Instructions for the task: Reproduce the lines below word for word, from the first line up to and including the line that contains "pyautogui.click(x=881, y=563)".
-- START OF Given records --
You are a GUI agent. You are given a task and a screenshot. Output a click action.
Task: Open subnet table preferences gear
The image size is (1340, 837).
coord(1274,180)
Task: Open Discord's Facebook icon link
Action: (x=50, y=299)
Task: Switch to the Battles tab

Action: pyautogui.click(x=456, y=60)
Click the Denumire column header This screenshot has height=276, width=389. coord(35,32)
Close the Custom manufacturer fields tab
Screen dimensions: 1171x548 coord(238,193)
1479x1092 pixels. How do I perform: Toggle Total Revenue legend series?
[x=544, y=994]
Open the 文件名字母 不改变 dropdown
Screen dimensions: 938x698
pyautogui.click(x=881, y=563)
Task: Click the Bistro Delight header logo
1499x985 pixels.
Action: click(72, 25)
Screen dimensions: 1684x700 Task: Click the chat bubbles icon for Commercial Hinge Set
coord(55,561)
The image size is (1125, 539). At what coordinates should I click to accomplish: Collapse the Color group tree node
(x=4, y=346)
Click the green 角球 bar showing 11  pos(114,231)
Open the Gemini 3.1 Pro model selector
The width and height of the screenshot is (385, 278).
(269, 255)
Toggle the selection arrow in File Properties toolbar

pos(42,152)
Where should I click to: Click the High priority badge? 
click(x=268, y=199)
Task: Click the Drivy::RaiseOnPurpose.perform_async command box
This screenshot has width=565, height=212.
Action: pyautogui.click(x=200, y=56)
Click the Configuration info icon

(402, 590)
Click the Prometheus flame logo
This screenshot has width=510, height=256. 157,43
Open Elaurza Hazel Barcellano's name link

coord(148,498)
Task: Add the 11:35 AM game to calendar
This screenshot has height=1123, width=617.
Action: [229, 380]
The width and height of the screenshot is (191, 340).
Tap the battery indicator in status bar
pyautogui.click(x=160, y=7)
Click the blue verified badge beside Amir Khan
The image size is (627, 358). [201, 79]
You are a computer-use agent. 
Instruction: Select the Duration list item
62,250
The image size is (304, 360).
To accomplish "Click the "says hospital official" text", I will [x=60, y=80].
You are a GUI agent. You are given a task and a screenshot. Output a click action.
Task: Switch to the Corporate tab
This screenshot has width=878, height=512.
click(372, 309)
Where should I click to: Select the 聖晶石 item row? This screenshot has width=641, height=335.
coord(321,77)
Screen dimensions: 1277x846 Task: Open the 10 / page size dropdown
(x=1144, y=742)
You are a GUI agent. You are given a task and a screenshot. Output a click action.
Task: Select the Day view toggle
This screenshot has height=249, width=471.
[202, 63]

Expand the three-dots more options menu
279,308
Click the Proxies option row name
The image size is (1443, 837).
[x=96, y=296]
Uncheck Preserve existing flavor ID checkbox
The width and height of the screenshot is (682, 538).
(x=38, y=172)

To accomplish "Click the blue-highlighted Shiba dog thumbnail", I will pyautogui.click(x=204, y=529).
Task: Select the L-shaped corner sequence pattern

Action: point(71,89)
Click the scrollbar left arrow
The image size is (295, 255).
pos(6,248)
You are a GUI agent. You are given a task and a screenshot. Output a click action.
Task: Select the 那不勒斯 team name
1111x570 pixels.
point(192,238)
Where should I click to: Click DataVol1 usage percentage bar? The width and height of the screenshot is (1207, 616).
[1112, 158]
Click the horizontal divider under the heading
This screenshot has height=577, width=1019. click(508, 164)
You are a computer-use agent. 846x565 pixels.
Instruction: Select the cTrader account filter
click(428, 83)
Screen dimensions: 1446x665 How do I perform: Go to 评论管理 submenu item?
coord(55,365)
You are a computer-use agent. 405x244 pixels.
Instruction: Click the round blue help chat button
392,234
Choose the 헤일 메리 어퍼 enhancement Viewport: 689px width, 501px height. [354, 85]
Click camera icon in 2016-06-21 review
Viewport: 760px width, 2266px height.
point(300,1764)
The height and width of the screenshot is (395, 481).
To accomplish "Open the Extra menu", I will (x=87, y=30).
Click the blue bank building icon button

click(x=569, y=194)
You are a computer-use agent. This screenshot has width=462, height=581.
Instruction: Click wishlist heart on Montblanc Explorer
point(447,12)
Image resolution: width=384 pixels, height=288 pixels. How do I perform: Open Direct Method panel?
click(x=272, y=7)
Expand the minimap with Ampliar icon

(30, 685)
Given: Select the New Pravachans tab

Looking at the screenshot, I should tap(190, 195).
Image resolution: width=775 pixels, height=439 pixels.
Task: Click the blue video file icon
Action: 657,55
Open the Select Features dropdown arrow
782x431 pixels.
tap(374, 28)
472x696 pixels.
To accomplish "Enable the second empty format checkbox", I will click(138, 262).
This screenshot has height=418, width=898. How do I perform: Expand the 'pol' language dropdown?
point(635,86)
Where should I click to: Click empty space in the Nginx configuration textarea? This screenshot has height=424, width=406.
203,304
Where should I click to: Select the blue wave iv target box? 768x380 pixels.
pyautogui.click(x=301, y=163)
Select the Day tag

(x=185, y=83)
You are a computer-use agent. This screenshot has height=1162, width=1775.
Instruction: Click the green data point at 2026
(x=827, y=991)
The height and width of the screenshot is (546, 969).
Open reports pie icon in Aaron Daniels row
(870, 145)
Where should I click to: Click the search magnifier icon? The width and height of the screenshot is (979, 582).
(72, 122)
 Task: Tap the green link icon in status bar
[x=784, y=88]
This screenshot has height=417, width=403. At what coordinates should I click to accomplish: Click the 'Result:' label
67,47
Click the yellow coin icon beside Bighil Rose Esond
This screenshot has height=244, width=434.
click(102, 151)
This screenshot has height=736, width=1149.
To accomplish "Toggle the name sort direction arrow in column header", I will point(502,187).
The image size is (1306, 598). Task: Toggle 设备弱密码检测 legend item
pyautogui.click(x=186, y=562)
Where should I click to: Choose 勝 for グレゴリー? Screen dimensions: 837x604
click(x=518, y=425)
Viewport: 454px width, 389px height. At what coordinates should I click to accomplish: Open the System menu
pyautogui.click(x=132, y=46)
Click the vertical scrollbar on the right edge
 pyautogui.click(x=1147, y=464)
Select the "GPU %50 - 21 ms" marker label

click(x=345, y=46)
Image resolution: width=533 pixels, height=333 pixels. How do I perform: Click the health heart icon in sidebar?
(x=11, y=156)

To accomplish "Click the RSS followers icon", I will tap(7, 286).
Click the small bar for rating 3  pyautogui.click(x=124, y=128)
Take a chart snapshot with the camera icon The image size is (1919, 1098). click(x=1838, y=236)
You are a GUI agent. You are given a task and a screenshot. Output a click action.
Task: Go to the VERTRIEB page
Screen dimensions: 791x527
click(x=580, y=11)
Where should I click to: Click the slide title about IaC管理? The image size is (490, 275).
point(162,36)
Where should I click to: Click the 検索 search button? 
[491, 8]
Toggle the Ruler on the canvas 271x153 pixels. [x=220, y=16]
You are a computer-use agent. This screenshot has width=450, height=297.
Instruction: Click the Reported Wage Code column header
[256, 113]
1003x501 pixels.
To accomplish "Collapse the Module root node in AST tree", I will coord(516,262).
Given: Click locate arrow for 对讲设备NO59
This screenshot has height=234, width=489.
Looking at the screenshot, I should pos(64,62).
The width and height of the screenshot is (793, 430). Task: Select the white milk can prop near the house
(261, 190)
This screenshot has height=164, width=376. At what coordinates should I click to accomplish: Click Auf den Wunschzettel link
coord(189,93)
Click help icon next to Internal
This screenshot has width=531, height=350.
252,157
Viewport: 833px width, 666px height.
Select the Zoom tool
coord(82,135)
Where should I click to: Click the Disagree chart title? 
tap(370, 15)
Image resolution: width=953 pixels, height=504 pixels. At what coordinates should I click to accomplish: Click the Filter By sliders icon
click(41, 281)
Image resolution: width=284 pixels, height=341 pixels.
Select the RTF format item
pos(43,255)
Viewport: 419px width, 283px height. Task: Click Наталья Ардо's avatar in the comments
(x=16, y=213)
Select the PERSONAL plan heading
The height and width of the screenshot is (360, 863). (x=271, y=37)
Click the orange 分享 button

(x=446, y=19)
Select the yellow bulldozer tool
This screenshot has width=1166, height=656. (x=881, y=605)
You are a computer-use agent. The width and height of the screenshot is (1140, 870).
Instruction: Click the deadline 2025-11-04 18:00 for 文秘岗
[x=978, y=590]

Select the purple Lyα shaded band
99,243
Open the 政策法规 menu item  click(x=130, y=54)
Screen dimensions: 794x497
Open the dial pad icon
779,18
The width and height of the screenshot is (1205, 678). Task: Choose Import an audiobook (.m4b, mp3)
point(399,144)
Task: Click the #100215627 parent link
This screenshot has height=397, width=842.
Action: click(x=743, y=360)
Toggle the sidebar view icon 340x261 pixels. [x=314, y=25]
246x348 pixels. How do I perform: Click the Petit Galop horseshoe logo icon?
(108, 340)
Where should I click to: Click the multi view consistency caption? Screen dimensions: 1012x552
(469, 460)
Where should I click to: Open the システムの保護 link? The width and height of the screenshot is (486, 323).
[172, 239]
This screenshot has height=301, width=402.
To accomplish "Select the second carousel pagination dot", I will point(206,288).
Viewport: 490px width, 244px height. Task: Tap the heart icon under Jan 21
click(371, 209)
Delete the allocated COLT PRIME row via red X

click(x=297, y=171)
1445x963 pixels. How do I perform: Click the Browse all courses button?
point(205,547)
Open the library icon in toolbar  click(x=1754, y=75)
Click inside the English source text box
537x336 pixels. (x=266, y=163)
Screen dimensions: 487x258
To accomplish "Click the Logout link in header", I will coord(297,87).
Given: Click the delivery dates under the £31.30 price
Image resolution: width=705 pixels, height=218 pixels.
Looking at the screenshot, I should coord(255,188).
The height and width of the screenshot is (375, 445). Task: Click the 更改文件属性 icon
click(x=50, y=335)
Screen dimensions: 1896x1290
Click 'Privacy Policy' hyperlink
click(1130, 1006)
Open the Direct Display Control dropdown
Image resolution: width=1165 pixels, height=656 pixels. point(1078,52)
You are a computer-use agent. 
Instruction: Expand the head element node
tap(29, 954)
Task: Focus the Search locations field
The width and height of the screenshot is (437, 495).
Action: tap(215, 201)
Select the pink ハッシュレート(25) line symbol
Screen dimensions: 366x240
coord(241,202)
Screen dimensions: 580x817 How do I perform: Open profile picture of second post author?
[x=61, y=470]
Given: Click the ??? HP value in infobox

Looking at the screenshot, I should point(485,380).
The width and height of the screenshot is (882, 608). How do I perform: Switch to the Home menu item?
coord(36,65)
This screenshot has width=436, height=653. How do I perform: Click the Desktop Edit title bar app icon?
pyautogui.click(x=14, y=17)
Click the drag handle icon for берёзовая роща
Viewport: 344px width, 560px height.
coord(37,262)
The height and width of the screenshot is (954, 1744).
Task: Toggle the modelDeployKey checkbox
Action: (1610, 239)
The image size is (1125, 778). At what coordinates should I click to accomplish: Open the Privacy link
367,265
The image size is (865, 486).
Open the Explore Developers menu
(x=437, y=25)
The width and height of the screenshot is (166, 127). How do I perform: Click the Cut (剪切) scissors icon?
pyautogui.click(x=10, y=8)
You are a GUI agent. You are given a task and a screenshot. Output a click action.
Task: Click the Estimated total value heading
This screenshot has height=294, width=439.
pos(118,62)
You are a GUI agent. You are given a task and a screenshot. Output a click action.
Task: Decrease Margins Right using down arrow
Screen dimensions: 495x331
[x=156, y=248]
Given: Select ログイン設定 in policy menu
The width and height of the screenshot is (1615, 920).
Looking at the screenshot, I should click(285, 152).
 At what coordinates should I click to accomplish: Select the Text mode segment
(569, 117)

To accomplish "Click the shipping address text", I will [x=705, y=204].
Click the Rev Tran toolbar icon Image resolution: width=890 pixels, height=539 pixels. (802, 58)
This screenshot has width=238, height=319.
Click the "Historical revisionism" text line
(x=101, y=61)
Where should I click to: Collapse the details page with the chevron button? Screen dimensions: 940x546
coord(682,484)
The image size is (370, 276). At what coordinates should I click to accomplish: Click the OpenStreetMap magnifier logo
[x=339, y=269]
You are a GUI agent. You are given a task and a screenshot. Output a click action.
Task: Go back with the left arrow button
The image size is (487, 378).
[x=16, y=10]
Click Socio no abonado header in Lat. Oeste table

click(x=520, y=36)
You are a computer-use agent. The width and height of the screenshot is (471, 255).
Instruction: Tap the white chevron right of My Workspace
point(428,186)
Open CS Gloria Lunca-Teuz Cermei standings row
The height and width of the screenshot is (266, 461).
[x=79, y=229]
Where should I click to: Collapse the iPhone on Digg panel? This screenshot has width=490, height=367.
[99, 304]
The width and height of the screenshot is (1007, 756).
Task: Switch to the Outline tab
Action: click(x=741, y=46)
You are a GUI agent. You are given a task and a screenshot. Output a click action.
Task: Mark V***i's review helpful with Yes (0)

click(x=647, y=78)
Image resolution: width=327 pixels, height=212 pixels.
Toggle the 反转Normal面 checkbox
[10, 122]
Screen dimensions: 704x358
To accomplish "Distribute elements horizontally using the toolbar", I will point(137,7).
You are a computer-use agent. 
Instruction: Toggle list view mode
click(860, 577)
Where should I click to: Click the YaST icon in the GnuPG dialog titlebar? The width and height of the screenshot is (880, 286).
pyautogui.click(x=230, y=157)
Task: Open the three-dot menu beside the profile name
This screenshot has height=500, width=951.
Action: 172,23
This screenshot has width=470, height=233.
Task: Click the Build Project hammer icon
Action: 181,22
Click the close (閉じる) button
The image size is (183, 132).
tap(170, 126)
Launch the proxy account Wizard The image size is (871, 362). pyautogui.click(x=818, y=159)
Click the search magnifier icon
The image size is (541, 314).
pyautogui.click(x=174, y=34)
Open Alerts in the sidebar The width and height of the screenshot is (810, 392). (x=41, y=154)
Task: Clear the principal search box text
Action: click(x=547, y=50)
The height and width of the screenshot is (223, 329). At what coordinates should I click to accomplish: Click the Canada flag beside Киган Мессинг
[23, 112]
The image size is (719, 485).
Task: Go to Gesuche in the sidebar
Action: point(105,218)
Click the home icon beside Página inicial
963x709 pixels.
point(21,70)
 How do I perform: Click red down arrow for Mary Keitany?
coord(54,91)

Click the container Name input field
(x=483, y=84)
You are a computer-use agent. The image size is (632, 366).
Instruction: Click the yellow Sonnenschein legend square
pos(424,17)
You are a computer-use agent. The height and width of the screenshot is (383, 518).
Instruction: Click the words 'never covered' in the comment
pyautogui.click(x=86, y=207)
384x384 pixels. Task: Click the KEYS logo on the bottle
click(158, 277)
-- END OF Given records --
Complete response:
You are a GUI agent. You are given a task and a screenshot. Output a click action.
Task: Open subnet table preferences gear
The image size is (1340, 837).
coord(1274,180)
Task: Open Discord's Facebook icon link
Action: (x=50, y=299)
Task: Switch to the Battles tab

Action: pyautogui.click(x=456, y=60)
Click the Denumire column header This screenshot has height=276, width=389. coord(35,32)
Close the Custom manufacturer fields tab
Screen dimensions: 1171x548 coord(238,193)
1479x1092 pixels. How do I perform: Toggle Total Revenue legend series?
[x=544, y=994]
Open the 文件名字母 不改变 dropdown
Screen dimensions: 938x698
pyautogui.click(x=881, y=563)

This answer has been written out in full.